Cleanliness is Next to Cultiness
by Mel Zee
In May, I left an A.A/twelve-step-based residential treatment centre after a two-month stay. It was an intense, rewarding experience, but left me feeling pretty confused. I learned a lot about myself, but I also learned that A.A/N.A in its entirety is not for me. In the same sense that the fundamentals of Christianity are both beautiful and humbling, so too are those of twelve step programs. I can read passages in the Bible and admit that they make a lot of sense, but I’m not about to go become a nun. And I’m not going to become a full-time resident in the house of A.A either. Twelve-step programs teach that we are not bad people for being addicts, but that we’re sick people—body, mind, and spirit. This was totally true for me. I was addicted to opiates and had given up on pretty much everything except getting high. In treatment, I worked through the steps, got honest with myself, and learned to trust others with my deepest, darkest shit and started to believe that my lifewasn’t the problem, my thinkingwas.
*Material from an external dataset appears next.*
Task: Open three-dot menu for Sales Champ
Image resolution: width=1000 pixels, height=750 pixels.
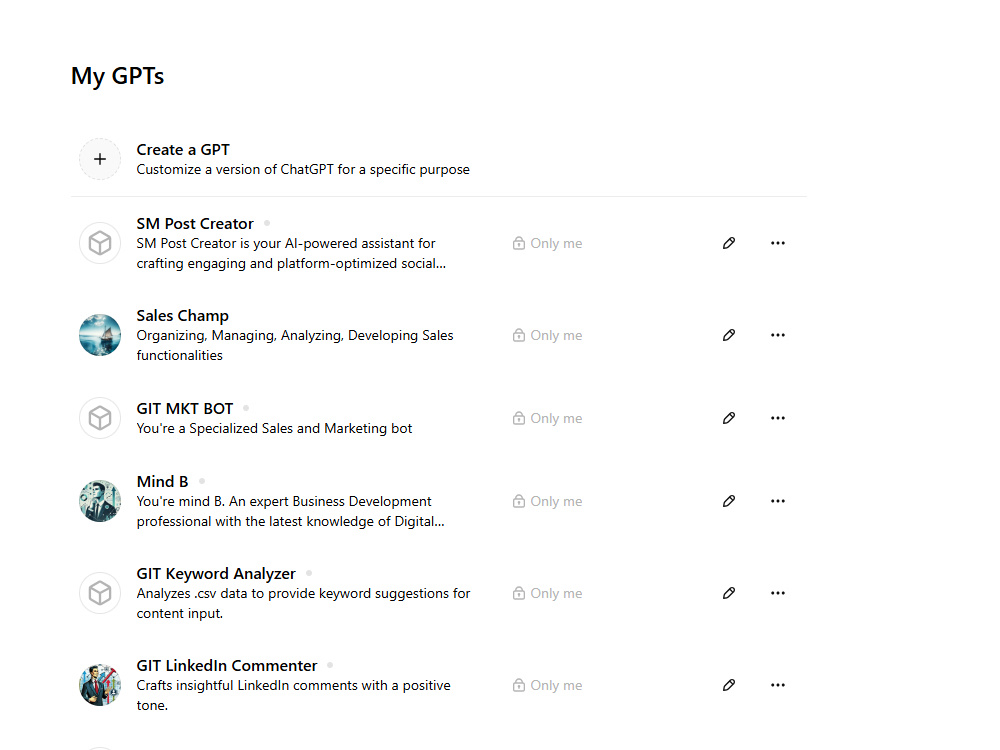Action: [777, 335]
I give so muchcredit to the treatment centre I went to for what I learned, but I still left there feeling stifled. I felt terrified—like I wasn’t doing everything I was supposed to do, when I was supposed to do it, and would, therefore fail. I started to feel angry (the way I’d imagine a disillusioned cult-member feels when they realize some of what they were told was an outright lie). I wanted to do everything I was supposed to do, but some of it just felt wrong to me. A.A is scary to a lot of people because it’s so cloistered. It tells you, “this is the way it needs to be done, otherwise you’re doomed to relapse and die.” And that’s fucking suffocating. The more I feared relapse, the more it was on my mind, and the more it was on my mind, the more real it became. The more real it became, the more it started to exist. And as soon as it really started to exist, I wanted to use because I spent more time focusing on my fear of relapse than on all the positive things that helped me stay clean in the first place.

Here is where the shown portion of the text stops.